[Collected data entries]
-----
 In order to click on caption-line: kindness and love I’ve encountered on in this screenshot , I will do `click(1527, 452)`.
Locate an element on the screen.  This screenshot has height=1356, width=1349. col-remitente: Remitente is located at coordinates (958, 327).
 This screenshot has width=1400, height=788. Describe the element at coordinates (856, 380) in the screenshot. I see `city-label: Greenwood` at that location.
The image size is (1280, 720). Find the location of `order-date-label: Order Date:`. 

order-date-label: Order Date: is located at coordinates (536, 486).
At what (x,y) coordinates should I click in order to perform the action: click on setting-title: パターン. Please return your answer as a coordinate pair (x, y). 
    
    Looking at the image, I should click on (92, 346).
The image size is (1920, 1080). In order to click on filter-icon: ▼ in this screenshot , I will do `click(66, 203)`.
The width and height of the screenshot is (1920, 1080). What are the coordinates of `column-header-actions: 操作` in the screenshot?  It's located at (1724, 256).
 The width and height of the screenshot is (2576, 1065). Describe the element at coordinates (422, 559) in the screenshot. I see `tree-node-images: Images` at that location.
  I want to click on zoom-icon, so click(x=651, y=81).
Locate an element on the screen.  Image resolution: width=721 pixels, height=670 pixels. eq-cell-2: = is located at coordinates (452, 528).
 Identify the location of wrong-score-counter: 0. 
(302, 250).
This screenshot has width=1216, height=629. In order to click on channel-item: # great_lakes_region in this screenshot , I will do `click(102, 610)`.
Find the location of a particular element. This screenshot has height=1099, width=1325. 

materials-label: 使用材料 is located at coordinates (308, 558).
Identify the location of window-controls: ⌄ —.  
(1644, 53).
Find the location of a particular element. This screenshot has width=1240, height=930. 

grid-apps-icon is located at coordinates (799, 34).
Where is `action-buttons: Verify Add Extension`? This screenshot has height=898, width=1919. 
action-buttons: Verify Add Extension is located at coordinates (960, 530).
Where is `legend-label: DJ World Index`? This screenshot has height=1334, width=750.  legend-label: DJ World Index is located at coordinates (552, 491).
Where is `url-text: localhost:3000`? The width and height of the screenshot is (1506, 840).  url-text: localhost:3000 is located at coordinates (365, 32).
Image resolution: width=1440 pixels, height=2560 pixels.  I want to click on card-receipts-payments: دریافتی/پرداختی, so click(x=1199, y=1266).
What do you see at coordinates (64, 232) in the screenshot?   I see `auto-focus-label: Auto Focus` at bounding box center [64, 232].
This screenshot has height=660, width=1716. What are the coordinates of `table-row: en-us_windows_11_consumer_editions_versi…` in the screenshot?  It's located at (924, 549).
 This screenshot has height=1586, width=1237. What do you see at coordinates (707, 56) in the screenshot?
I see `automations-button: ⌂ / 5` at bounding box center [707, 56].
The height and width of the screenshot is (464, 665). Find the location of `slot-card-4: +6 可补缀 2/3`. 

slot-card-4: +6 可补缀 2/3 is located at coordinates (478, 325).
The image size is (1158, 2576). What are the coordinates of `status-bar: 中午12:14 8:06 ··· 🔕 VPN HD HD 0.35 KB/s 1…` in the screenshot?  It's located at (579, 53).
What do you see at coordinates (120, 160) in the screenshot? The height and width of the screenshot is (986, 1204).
-----
*Problem statement*:
Print the lines exactly as they are, beginning at the line containing "has height=898, width=1919." and stopping after the line containing "coordinates (365, 32).".

*Solution*:
Where is `action-buttons: Verify Add Extension`? This screenshot has height=898, width=1919. 
action-buttons: Verify Add Extension is located at coordinates (960, 530).
Where is `legend-label: DJ World Index`? This screenshot has height=1334, width=750.  legend-label: DJ World Index is located at coordinates (552, 491).
Where is `url-text: localhost:3000`? The width and height of the screenshot is (1506, 840).  url-text: localhost:3000 is located at coordinates (365, 32).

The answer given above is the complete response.